THE SMITH Commission has announced recommendations that devolution be strengthened, with new powers for the Scottish Parliament to set income tax rates, benefits and the power to allow the voting age to drop to 16.
Its findings will form the basis of legislation on more Scottish powers to be put in place as soon as the May 2014 election.
The commission was set up by Tory Prime Minister Cameron in the wake of the crisis over the vote for Scottish independence.
Simultaneously, Cameron wants more powers for an ‘English Parliament’ where only English MP’s would be allowed to vote on ‘English laws’.
Cameron said: ‘I think the report today also makes the case of English votes for English laws unanswerable. We will be taking action on that shortly. I think taking together this extra devolution for Scotland and dealing with all the issues in the United Kingdom will make our United Kingdom stronger.’
‘This is a good day for the UK,’ he said. ‘Before Christmas I will bring forward proposals on English votes on English laws.’
Labour had said it would boycott the Smith Commission, opposing tax-raising powers to the Scottish Parliament. Labour said they favoured more devolution within England but also insisted that any decisions should be delayed until after the 2015.
Labour leader Miliband has now said he agrees with all the proposals of the Smith Commission. Miliband said: ‘This delivers on the promise that Labour made to the people of Scotland, that we will deliver on our vow for stronger powers for a Scottish parliament.
‘But we also need to see this as a first step, because we need to have more control over people’s lives in England and Wales as well, and that is what we will deliver.’
However in a debate in parliament last month ex-Labour PM Gordon Brown said the idea of English votes for English laws had been ‘imposed’ by David Cameron after the referendum result and Scottish MPs must sit in the UK Parliament on ‘equal terms’.
Warning that ‘nations can collapse by accident’, Brown, whose Kirkcaldy constituency is in Scotland, said excluding MPs from non-English constituencies from some votes would erode the ‘stability and harmony of the British constitution’.
‘You cannot have one UK if you have two separate classes of MP,’ he said. ‘You cannot have representatives elected by the people who are half in and half out of the law-making process.’

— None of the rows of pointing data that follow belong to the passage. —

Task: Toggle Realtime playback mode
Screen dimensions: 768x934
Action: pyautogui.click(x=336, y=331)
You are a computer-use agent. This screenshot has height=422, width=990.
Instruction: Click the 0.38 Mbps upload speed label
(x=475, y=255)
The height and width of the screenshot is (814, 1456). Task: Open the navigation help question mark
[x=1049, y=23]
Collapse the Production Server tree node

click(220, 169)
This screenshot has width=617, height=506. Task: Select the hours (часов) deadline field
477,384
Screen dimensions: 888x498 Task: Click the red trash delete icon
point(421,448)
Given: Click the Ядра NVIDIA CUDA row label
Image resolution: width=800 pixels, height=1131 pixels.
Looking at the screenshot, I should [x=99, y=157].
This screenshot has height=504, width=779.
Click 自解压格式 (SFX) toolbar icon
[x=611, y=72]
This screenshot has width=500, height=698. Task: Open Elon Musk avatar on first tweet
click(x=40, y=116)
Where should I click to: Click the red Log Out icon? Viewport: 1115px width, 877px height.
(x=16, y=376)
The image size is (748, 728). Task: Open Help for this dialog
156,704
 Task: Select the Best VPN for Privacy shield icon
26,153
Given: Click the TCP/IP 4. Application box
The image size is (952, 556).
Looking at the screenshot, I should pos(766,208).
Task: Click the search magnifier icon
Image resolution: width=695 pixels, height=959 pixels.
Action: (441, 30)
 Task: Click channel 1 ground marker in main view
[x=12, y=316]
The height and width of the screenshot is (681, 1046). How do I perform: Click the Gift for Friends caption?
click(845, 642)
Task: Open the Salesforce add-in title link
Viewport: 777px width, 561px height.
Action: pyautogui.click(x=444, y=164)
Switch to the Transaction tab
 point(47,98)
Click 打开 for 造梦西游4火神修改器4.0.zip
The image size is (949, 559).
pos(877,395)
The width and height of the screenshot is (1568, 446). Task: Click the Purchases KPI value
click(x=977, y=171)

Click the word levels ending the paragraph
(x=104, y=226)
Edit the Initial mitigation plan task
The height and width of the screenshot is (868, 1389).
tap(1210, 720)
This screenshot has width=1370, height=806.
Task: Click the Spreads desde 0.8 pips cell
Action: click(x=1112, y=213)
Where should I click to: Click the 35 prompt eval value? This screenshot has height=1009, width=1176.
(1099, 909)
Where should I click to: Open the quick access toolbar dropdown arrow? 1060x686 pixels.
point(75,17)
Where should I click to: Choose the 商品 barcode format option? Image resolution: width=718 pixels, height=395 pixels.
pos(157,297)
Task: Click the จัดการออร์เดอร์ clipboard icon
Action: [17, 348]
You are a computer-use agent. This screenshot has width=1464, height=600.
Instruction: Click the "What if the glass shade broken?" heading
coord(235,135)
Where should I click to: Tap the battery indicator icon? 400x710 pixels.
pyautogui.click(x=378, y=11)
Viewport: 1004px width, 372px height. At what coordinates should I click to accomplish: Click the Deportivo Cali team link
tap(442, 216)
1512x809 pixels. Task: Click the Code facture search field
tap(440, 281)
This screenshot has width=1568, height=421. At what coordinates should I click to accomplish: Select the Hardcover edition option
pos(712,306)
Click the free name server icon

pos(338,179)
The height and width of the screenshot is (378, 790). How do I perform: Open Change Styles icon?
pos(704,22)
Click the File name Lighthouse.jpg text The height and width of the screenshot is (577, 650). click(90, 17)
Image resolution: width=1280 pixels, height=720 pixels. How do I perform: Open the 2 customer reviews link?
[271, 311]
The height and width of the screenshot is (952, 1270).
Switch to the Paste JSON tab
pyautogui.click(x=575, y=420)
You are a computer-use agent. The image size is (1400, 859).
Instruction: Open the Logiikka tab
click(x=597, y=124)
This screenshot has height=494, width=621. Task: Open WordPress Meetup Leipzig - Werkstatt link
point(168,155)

The Smith Commission took forward its recommendations in consultation with the Scottish parliament’s five parties, the SNP, Labour, Conservatives, Liberal Democrats and Greens, and recommended that:
• The parliament should be given the power to set income tax rates and bands on earned income and will retain all of the income tax raised in Scotland.
• The parliament should be given powers to allow 16 and 17-year-olds to vote in Scottish elections.
• The parliament should be given powers to create new benefits in devolved areas and make discretionary payments in any area of welfare.
• A range of other benefits that support older people, carers, disabled people and those who are ill should also be fully devolved.